[Records]
>> begin

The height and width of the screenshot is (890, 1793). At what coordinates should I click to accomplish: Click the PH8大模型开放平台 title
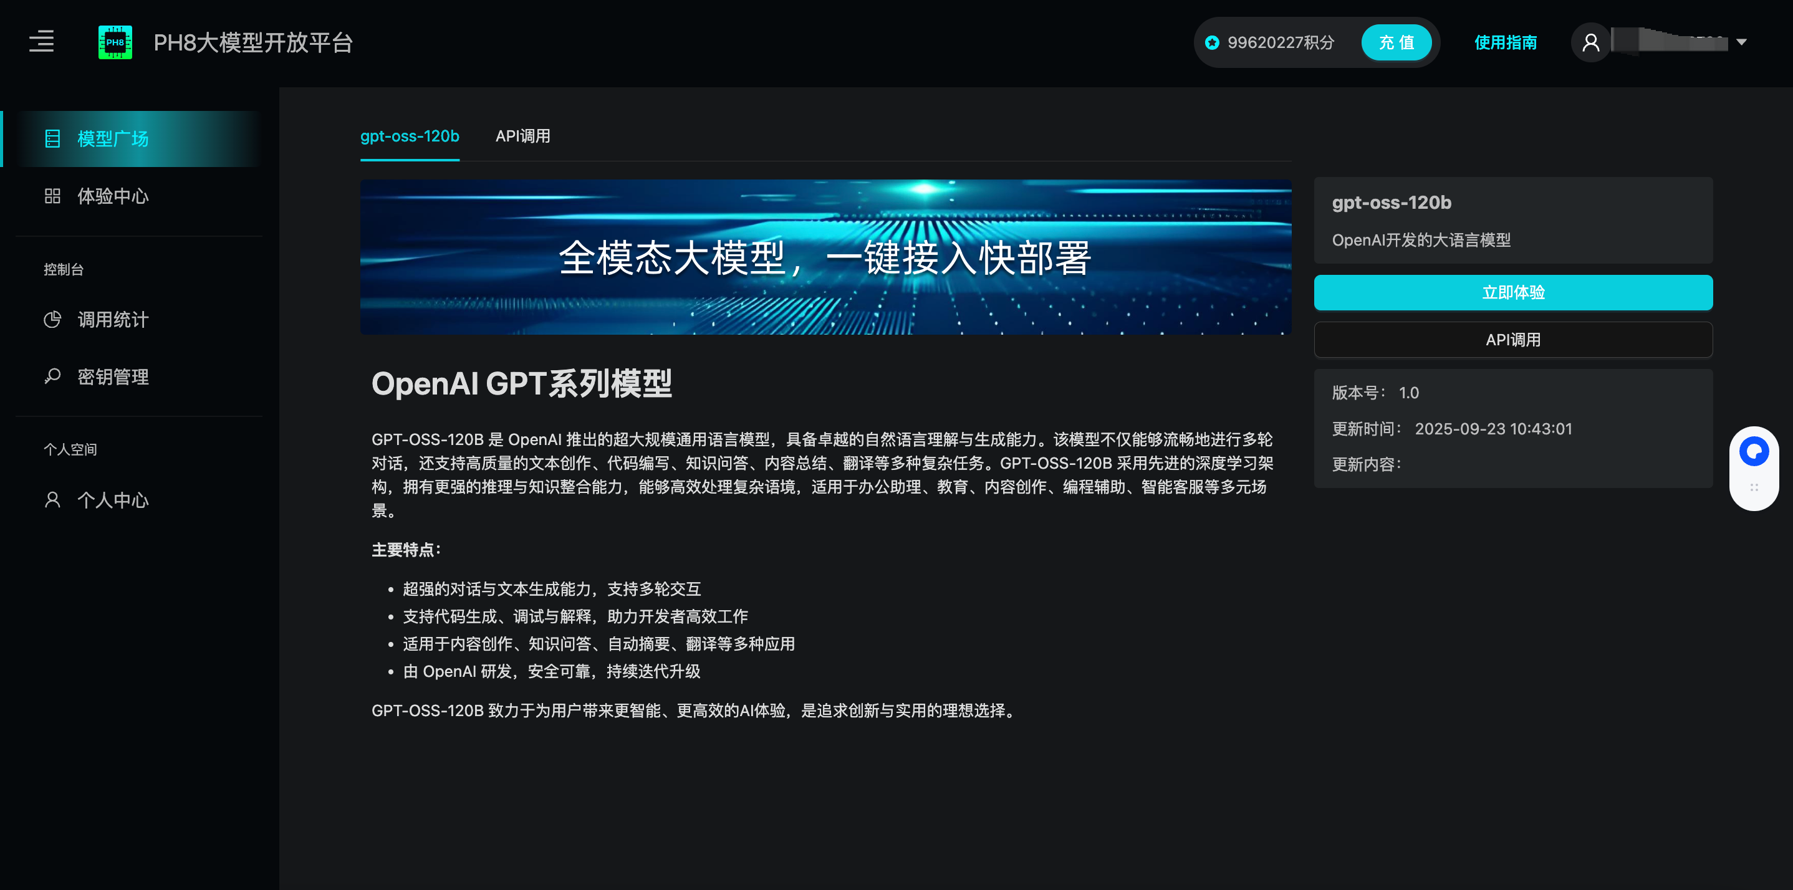tap(253, 42)
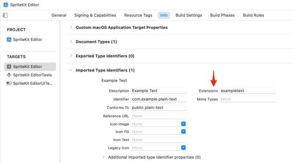Click the Conforms To field
Image resolution: width=293 pixels, height=163 pixels.
[x=158, y=108]
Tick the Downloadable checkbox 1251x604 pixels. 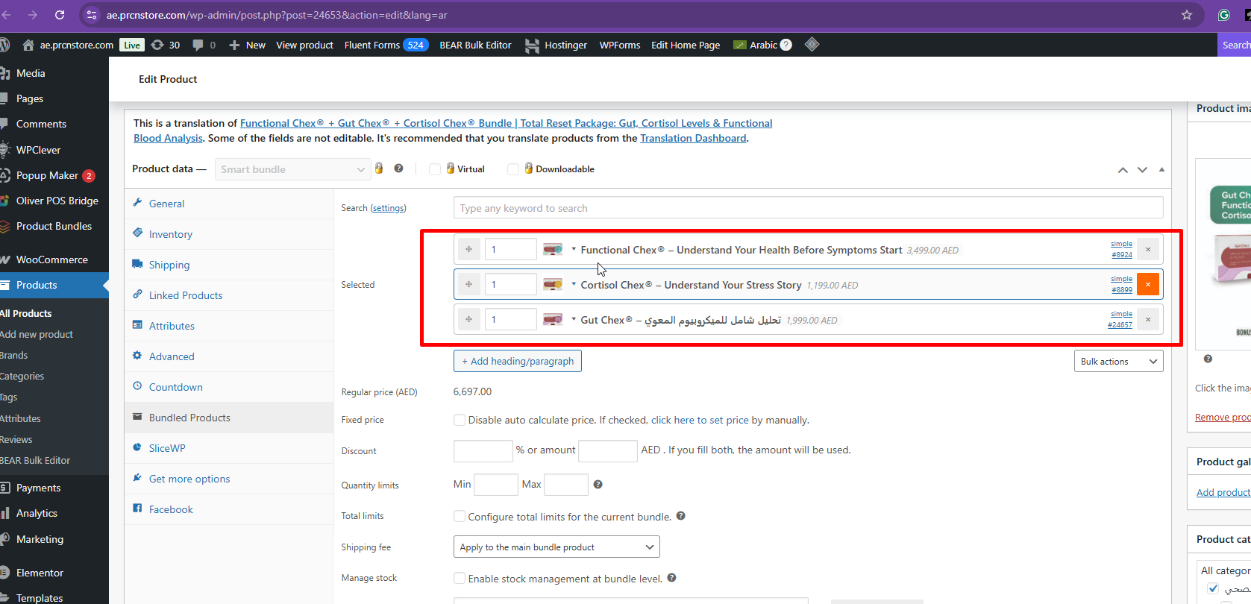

>> end

GIVEN EXERCISE:
Lay out each nonblank line of the records as a row in a Markdown table with the columns Nr and Line, and don't include the pictures.

IN RESPONSE:
| Nr | Line |
|---|---|
| 1 | The height and width of the screenshot is (890, 1793). At what coordinates should I click to accomplish: Click the PH8大模型开放平台 title |
| 2 | tap(253, 42) |
| 3 | Click the Conforms To field |
| 4 | Image resolution: width=293 pixels, height=163 pixels. |
| 5 | [x=158, y=108] |
| 6 | Tick the Downloadable checkbox 1251x604 pixels.  |